2019-08-21 Thread Vladimir Brik
Correction: the number of threads stuck using 100% of a CPU core varies 
from 1 to 5 (it's not always 5)


Vlad

On 8/21/19 8:54 AM, Vladimir Brik wrote:

Hello

I am running a Ceph 14.2.1 cluster with 3 rados gateways. Periodically, 
radosgw process on those machines starts consuming 100% of 5 CPU cores 
for days at a time, even though the machine is not being used for data 
transfers (nothing in radosgw logs, couple of KB/s of network).

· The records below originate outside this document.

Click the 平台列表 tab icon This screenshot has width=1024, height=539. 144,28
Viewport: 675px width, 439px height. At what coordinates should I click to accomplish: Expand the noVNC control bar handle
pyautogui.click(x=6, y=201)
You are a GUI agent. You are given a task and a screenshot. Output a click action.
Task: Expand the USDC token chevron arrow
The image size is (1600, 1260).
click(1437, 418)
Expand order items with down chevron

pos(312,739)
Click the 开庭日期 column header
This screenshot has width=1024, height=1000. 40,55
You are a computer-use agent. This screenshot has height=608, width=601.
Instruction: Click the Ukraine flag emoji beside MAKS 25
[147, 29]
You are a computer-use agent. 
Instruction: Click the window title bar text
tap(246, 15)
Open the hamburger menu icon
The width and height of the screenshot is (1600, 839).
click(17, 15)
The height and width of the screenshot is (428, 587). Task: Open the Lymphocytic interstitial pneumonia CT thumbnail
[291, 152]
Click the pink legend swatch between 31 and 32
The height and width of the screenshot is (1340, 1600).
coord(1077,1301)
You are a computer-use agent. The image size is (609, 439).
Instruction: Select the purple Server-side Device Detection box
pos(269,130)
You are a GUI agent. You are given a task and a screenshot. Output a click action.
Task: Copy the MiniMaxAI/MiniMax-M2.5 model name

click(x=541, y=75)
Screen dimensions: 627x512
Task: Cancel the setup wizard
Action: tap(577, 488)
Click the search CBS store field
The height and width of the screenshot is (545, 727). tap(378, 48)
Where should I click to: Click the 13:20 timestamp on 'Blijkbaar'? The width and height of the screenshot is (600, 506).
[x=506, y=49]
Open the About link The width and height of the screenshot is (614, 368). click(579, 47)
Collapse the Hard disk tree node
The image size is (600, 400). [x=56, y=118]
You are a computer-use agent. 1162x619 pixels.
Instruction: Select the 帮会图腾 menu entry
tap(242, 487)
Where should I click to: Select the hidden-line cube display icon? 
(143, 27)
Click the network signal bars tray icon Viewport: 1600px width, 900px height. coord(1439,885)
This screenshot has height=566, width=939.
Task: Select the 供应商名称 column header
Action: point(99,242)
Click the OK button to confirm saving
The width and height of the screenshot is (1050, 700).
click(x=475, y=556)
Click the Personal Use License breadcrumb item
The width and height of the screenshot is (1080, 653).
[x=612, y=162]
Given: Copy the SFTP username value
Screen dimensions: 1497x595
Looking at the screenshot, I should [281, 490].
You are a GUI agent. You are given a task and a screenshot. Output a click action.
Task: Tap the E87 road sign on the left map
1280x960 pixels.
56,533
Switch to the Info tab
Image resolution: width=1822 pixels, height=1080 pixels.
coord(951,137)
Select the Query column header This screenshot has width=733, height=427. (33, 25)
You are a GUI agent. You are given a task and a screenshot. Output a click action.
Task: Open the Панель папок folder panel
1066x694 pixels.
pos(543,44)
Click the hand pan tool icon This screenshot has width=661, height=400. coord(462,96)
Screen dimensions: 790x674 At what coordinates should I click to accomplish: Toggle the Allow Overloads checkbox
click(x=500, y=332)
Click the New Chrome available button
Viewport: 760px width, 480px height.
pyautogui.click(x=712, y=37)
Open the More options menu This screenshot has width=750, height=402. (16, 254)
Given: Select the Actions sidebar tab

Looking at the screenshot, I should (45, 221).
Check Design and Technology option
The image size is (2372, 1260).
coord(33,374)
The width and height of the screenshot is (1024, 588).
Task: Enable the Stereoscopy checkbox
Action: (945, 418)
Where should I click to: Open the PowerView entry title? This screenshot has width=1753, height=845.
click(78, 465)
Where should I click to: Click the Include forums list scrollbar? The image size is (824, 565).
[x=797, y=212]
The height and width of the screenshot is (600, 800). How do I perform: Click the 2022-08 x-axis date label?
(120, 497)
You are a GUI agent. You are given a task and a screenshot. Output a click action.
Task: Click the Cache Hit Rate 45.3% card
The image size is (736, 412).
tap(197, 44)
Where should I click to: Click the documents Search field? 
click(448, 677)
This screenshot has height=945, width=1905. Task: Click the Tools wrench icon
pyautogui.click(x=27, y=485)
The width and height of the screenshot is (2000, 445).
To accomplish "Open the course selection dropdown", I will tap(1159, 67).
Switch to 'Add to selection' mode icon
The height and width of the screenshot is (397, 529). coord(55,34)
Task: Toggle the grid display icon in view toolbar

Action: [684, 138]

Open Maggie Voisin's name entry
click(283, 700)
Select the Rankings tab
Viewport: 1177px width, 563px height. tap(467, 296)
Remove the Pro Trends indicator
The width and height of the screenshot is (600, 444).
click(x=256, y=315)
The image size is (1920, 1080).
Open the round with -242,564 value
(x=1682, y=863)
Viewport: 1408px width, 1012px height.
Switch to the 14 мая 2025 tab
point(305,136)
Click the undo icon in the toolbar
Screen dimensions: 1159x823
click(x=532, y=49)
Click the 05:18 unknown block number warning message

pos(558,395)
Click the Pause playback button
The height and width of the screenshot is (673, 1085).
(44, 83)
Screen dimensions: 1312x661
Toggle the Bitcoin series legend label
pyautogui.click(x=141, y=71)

This situation can affect any number of our rados gateways, lasts from 
few hours to few days and stops if radosgw process is restarted or on 
its own.


Does anybody have an idea what might be going on or how to debug it? I 
don't see anything obvious in the logs. Perf top is saying that CPU is 
consumed by radosgw shared object in symbol get_obj_data::flush, which, 
if I interpret things correctly, is called from a symbol with a long 
name that contains the substring "boost9intrusive9list_impl"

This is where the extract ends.